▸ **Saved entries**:
──────────────────────────────
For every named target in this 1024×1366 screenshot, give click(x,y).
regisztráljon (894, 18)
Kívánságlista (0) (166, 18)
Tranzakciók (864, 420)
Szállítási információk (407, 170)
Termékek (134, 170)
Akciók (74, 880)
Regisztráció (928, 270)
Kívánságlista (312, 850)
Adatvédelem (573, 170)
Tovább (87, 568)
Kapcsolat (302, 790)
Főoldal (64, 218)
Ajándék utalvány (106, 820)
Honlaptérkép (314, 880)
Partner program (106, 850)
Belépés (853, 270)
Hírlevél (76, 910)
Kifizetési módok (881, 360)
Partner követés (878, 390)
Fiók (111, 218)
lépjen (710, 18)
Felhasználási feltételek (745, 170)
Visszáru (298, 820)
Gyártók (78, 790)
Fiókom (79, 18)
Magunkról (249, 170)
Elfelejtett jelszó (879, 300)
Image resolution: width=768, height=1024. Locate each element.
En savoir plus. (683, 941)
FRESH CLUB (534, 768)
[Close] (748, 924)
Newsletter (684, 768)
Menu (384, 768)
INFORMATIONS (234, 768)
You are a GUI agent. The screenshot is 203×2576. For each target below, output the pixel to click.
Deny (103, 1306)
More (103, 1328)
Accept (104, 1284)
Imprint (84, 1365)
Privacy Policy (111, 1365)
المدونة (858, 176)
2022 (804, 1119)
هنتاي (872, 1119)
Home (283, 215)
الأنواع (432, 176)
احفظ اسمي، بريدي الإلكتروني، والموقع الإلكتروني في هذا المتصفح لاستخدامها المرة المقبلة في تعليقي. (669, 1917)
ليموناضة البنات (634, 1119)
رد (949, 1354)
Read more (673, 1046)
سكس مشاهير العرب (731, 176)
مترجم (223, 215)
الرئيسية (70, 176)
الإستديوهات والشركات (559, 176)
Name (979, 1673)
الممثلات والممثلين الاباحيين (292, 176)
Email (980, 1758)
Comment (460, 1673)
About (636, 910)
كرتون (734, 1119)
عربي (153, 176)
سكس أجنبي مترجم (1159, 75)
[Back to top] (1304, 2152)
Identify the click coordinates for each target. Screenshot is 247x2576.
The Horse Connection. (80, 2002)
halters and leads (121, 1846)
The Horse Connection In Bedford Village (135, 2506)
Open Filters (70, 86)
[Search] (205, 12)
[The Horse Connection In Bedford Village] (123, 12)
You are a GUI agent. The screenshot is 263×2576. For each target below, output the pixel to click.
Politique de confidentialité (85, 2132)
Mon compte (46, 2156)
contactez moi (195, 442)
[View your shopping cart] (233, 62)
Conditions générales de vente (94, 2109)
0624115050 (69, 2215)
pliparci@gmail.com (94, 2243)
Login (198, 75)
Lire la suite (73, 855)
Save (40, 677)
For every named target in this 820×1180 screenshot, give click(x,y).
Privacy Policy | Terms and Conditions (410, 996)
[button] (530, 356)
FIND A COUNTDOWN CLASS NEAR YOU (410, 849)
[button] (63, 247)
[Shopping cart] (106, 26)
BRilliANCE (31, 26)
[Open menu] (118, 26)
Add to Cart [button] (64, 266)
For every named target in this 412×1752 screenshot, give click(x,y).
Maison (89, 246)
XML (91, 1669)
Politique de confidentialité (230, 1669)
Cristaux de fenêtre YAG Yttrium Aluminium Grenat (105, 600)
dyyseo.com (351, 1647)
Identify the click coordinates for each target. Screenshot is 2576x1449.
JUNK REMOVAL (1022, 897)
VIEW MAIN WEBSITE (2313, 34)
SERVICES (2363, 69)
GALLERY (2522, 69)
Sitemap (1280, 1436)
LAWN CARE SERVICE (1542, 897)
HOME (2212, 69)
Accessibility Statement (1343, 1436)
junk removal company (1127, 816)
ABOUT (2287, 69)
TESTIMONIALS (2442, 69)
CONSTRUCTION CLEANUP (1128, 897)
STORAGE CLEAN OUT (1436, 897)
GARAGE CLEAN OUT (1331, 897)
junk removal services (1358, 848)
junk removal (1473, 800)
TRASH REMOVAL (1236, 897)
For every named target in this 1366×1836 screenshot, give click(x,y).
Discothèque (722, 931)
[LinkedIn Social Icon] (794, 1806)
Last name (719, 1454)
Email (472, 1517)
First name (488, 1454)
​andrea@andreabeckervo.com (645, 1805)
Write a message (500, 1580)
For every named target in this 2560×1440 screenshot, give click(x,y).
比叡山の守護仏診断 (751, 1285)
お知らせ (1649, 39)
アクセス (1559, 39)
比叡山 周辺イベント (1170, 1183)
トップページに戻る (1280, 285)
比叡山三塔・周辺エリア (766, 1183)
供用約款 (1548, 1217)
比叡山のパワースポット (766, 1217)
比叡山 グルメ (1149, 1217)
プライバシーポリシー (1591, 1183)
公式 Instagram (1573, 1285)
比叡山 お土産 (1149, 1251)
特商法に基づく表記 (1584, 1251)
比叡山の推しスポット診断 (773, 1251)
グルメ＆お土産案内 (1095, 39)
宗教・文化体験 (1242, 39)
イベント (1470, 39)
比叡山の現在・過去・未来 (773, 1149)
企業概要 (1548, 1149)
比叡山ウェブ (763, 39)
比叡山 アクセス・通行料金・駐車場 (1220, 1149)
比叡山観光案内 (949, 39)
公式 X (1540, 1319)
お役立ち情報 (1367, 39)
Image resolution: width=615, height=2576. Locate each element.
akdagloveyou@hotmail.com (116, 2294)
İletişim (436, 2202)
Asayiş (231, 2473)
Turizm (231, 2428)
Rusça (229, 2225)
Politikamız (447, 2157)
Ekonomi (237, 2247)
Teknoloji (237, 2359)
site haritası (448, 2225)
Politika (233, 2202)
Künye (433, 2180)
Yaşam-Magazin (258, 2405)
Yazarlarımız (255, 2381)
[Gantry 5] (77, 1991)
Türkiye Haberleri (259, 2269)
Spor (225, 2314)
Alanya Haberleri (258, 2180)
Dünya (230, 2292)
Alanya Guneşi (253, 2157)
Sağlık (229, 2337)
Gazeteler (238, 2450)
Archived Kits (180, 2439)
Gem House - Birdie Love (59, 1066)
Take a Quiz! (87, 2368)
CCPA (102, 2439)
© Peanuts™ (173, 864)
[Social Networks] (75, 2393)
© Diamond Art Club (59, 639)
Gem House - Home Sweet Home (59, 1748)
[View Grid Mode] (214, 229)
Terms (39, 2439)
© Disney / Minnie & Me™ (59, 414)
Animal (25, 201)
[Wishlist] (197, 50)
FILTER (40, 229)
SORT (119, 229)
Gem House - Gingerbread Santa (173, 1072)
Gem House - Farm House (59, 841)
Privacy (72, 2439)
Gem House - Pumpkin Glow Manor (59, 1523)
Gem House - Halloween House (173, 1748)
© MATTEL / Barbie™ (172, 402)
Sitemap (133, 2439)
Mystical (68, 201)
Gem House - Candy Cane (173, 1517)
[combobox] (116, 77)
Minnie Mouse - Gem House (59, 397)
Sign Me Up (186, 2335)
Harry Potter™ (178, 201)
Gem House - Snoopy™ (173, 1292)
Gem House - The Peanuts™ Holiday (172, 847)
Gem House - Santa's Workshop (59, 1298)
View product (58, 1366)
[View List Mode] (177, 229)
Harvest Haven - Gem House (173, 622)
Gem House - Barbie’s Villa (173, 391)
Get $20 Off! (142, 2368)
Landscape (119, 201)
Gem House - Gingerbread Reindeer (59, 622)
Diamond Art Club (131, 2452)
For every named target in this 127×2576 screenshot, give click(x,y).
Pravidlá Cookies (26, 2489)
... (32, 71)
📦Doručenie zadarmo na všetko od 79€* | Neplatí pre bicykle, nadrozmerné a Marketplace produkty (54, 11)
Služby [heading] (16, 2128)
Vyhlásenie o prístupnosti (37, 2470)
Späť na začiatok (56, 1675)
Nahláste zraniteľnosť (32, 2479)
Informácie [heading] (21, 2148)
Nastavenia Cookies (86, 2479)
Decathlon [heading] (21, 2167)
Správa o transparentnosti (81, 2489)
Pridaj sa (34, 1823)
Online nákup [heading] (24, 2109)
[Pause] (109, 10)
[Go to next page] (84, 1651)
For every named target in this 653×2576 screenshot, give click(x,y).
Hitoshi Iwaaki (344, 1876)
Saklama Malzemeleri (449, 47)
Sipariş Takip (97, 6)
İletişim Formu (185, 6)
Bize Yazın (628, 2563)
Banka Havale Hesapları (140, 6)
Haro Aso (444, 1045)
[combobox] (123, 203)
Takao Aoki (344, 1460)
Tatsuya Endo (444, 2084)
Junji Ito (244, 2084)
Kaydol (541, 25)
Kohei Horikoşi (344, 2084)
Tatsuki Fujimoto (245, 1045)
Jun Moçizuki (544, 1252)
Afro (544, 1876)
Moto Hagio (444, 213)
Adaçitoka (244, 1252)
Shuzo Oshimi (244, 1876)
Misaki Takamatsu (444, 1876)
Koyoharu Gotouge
──────────────────────────────
▸ **Task brief**: Start at the first line of the data above. Stop after the line containing "Screenshot is 247x2576.", reproducing each line exactly and adding nothing.

▸ **Solution**:
For every named target in this 1024×1366 screenshot, give click(x,y).
regisztráljon (894, 18)
Kívánságlista (0) (166, 18)
Tranzakciók (864, 420)
Szállítási információk (407, 170)
Termékek (134, 170)
Akciók (74, 880)
Regisztráció (928, 270)
Kívánságlista (312, 850)
Adatvédelem (573, 170)
Tovább (87, 568)
Kapcsolat (302, 790)
Főoldal (64, 218)
Ajándék utalvány (106, 820)
Honlaptérkép (314, 880)
Partner program (106, 850)
Belépés (853, 270)
Hírlevél (76, 910)
Kifizetési módok (881, 360)
Partner követés (878, 390)
Fiók (111, 218)
lépjen (710, 18)
Felhasználási feltételek (745, 170)
Visszáru (298, 820)
Gyártók (78, 790)
Fiókom (79, 18)
Magunkról (249, 170)
Elfelejtett jelszó (879, 300)
Image resolution: width=768, height=1024. Locate each element.
En savoir plus. (683, 941)
FRESH CLUB (534, 768)
[Close] (748, 924)
Newsletter (684, 768)
Menu (384, 768)
INFORMATIONS (234, 768)
You are a GUI agent. The screenshot is 203×2576. For each target below, output the pixel to click.
Deny (103, 1306)
More (103, 1328)
Accept (104, 1284)
Imprint (84, 1365)
Privacy Policy (111, 1365)
المدونة (858, 176)
2022 (804, 1119)
هنتاي (872, 1119)
Home (283, 215)
الأنواع (432, 176)
احفظ اسمي، بريدي الإلكتروني، والموقع الإلكتروني في هذا المتصفح لاستخدامها المرة المقبلة في تعليقي. (669, 1917)
ليموناضة البنات (634, 1119)
رد (949, 1354)
Read more (673, 1046)
سكس مشاهير العرب (731, 176)
مترجم (223, 215)
الرئيسية (70, 176)
الإستديوهات والشركات (559, 176)
Name (979, 1673)
الممثلات والممثلين الاباحيين (292, 176)
Email (980, 1758)
Comment (460, 1673)
About (636, 910)
كرتون (734, 1119)
عربي (153, 176)
سكس أجنبي مترجم (1159, 75)
[Back to top] (1304, 2152)
Identify the click coordinates for each target. Screenshot is 247x2576.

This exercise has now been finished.